Mazanec and his team wanted to make sure that the new solution was guided by the priorities of the people using it, and not by the capabilities of any particular tool. So they created a conceptual content model before even starting to look at technologies. 

“We started with the end in mind,” said Mazanec. “Where do we want our content model to be? Where do we want our site, apps, platform? What kind of capabilities do we want for the editorial teams that are finding and curating great deals? What kind of opportunities do we want to create for our partner teams to work with merchant partners better than we have in the past?” 

This big-picture model informs all technology and architecture decisions. From what parts to build in-house, when to bring in vendors, what legacy tools to sunset and how to break up the transformation into stages and avoid a big-bang replatform. Being guided by a long-term vision also helps the engineering team create a foundation that has the flexibility to adapt to each stage, as well as future needs. 

“Regardless of the conceptual model that we created, we knew that business was going to change,” said Mazanec. “The world would continue to change, retail would continue to change, publishing would continue to change, and so we needed to have a system that could change too, so that the model we came up with in 2021 could be iterated on and evolve for the next decade to come.” 

Expect a relay race 

Just as important as the flexibility of the technology, is the flexibility of the team. Transformation is often a multi-year process and, as people move in and out of the company, teams need to be able to adapt and progress. 

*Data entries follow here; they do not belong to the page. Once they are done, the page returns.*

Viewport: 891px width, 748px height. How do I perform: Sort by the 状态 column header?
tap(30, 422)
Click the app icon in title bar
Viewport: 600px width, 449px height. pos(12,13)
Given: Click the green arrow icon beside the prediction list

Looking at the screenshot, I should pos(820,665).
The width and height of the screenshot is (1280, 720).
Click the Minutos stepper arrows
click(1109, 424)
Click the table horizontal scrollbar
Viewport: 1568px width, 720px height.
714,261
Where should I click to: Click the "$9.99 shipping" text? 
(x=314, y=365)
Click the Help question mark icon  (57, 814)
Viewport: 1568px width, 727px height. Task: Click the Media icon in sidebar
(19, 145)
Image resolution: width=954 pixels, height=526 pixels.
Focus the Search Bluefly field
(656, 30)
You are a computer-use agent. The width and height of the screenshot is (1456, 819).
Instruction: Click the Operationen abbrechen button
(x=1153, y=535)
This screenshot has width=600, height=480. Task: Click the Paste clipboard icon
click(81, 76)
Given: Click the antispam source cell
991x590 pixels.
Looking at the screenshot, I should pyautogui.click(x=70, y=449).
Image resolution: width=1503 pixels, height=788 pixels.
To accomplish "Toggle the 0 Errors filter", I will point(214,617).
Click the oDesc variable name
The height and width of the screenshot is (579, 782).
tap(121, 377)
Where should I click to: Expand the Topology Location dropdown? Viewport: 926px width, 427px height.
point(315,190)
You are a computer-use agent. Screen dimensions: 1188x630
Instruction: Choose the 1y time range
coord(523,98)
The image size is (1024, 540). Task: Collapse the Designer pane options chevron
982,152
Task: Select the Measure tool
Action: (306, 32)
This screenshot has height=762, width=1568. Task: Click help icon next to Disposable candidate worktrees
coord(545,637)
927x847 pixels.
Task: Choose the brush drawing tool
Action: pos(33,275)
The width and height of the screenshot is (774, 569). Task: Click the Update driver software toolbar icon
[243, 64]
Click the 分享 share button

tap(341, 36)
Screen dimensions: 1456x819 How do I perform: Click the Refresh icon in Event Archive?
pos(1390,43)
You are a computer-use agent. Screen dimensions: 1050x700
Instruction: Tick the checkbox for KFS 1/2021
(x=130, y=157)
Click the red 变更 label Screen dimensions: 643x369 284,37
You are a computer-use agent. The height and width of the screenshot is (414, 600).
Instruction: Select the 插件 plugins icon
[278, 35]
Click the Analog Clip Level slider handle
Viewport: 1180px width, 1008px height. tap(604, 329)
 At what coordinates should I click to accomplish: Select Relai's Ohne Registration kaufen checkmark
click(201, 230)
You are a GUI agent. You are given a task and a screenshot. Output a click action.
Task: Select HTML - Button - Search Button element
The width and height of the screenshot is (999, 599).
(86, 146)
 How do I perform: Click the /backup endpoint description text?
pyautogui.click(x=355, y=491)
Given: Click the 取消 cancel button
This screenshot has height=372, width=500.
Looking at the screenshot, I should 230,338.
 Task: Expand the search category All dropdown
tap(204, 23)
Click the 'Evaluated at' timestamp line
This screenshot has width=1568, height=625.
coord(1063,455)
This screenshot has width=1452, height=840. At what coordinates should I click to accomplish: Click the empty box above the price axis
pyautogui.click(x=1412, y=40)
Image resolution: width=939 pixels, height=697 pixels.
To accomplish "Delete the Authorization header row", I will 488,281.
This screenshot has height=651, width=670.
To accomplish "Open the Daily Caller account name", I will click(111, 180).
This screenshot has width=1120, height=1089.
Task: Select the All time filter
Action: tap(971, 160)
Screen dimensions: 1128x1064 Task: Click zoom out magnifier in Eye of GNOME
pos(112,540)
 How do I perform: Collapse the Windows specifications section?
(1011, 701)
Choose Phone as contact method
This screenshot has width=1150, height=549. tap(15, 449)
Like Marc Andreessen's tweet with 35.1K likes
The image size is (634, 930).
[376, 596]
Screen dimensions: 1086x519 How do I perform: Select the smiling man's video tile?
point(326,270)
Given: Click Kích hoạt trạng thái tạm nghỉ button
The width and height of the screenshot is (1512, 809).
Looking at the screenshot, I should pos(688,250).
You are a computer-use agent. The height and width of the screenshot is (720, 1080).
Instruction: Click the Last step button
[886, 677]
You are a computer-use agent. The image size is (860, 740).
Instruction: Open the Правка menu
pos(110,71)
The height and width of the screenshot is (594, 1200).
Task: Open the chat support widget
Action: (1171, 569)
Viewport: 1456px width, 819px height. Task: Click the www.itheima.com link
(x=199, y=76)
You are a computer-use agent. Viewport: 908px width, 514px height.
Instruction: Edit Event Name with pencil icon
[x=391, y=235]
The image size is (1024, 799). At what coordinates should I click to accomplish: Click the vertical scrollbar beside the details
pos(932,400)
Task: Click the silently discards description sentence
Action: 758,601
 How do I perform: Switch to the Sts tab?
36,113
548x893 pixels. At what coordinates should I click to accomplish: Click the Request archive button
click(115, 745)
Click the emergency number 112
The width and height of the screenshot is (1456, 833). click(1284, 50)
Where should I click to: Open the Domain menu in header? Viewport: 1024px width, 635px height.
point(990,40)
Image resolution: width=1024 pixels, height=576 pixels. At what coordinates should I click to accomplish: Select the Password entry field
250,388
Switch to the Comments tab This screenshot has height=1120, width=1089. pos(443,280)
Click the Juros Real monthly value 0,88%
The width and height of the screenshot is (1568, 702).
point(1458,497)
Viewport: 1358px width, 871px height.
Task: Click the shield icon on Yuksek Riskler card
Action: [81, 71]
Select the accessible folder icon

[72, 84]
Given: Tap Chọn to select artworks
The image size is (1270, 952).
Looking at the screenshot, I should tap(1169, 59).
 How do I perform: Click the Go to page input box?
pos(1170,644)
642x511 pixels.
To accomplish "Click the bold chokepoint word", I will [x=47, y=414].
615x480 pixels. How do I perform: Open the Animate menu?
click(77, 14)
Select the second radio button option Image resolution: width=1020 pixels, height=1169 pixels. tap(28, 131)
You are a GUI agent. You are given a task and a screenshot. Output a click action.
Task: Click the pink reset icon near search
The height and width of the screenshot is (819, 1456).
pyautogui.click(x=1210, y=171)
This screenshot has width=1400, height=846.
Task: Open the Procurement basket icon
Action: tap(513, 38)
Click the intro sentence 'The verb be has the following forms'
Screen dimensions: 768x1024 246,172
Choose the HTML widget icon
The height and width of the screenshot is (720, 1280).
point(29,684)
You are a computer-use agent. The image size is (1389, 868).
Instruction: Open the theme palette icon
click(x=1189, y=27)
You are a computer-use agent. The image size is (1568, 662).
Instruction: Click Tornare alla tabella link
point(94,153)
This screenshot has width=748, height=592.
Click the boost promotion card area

“You need to plan for business continuity regardless of how the team is going to grow and shift and change and shrink over time,” Mazanec said. “How do you keep momentum when it’s ceased to be a single race and it’s become a relay race?”

As new team members were being brought on that weren’t around for the early decisions and beta tests, Mazanec realized that a lot of key information about the transformation happening at Brad’s Deals was living inside people’s heads. So the team quickly put in place processes to improve communication such as documentation, training and onboarding. 

“It really comes down to having a great culture of writing, a great culture of open communication and ultimately building and rebuilding trust,” Mazanec said, explaining that this culture makes the team more resilient to change and also makes it easier to incorporate the insights that new people bring. 

“A silver lining of going through some of these challenges is that you wind up on the other side with fresh perspectives,” Mazanec said. “We’ve come out the other side a stronger team overall. With better processes, better communication, and, most importantly, a better foundation to build on top of for the next decade.”